Professional version:  With weakness in the USD a near certainty over the short term and on out, and with silver/gold an established and certain store of value with great earnings potential when inflation and especially hyper-inflation are at issue (never mind actually measurable), I find it very difficult not to recommend to clients putting a very substantial portion of their savings and investments into physical silver and gold.  I say physical because of delivery concerns (and a 2nd more specific concern) related to the paper PM market which present an unnecessary risk for the added convenience of paper PMs. (barring the requirements of a retirement plan I would never choose paper over physical, 3 years ago I told my mother and father to take the penalty and get into physical 100%, they didn't of course, being old and all, but they wish they had).

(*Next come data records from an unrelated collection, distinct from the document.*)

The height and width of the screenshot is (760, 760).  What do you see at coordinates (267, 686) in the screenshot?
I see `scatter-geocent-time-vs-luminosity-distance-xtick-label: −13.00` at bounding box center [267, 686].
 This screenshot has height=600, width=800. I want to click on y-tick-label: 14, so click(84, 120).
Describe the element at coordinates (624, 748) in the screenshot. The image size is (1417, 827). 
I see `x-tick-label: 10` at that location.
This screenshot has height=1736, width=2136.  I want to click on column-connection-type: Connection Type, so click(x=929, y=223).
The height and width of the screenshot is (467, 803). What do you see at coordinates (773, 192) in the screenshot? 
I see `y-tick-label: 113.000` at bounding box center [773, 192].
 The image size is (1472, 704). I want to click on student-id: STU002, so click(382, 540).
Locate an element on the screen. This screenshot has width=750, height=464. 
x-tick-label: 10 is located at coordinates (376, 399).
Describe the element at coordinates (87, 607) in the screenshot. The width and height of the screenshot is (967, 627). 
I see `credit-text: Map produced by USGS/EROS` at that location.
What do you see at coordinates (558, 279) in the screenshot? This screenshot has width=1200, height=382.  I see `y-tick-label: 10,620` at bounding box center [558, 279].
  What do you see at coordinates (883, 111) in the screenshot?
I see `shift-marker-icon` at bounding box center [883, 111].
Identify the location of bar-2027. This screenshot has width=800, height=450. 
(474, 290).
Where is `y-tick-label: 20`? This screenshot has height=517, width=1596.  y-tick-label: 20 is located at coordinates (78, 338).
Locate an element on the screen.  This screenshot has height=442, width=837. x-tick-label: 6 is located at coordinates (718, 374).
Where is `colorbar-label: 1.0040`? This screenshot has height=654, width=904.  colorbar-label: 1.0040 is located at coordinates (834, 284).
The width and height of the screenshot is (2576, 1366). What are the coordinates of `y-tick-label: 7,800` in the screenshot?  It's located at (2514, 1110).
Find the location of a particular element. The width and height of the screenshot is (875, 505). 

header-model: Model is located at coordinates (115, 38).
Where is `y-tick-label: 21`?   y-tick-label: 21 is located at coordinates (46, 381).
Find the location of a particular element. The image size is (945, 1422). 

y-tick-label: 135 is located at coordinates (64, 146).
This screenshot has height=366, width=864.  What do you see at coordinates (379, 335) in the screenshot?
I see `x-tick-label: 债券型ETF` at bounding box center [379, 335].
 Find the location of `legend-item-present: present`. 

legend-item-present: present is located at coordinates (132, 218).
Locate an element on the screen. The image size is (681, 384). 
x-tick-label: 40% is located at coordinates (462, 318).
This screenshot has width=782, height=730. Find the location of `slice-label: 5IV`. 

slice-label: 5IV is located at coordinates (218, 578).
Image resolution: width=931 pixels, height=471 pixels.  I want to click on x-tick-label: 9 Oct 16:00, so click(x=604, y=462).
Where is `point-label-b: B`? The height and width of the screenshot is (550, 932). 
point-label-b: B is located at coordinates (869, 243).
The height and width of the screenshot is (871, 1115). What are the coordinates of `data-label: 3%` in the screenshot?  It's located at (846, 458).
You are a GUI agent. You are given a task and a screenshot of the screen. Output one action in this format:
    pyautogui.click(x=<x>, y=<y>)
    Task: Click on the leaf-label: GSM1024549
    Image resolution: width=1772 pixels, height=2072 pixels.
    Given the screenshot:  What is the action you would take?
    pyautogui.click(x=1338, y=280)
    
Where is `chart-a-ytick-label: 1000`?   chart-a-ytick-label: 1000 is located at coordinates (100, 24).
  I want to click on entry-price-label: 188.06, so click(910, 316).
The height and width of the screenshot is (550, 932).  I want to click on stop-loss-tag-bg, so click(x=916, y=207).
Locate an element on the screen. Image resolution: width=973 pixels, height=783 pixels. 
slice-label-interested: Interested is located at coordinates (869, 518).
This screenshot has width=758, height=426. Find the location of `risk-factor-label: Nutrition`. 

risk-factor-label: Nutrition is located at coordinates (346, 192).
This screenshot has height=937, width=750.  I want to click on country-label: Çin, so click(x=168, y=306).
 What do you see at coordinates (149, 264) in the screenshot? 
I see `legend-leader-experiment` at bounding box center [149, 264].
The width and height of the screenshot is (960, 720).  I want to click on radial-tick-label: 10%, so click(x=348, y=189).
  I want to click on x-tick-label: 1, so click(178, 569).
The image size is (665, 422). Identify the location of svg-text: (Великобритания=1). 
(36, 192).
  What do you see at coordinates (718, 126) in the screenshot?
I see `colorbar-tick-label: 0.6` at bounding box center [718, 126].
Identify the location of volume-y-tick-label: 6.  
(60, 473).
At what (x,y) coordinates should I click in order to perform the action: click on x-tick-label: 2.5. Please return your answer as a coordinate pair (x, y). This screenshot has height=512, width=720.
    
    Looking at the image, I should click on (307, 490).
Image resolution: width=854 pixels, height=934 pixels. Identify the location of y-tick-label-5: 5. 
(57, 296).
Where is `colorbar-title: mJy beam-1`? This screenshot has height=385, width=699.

*I hold a non-text book view of Japan's deflation and lost decades.

**A pure type gold standard won't work because of deflation traps.  Additionally I believe that total of all PM's in human possession are inability to represent the overall value of energy being exchanged globally, this reduces its ability to adequately represent value in trade.  In monetary theory something else will be required.  Until it's found and implemented successfully PMs will be gaining value over time.